Assignment:
Write out the records that follow with every word intact.
--------------------------------
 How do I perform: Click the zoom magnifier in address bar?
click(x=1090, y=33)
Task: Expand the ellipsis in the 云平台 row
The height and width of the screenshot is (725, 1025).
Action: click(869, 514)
--------------------------------
Output below:
 How do I perform: Click the zoom magnifier in address bar?
click(x=1090, y=33)
Task: Expand the ellipsis in the 云平台 row
The height and width of the screenshot is (725, 1025).
Action: click(869, 514)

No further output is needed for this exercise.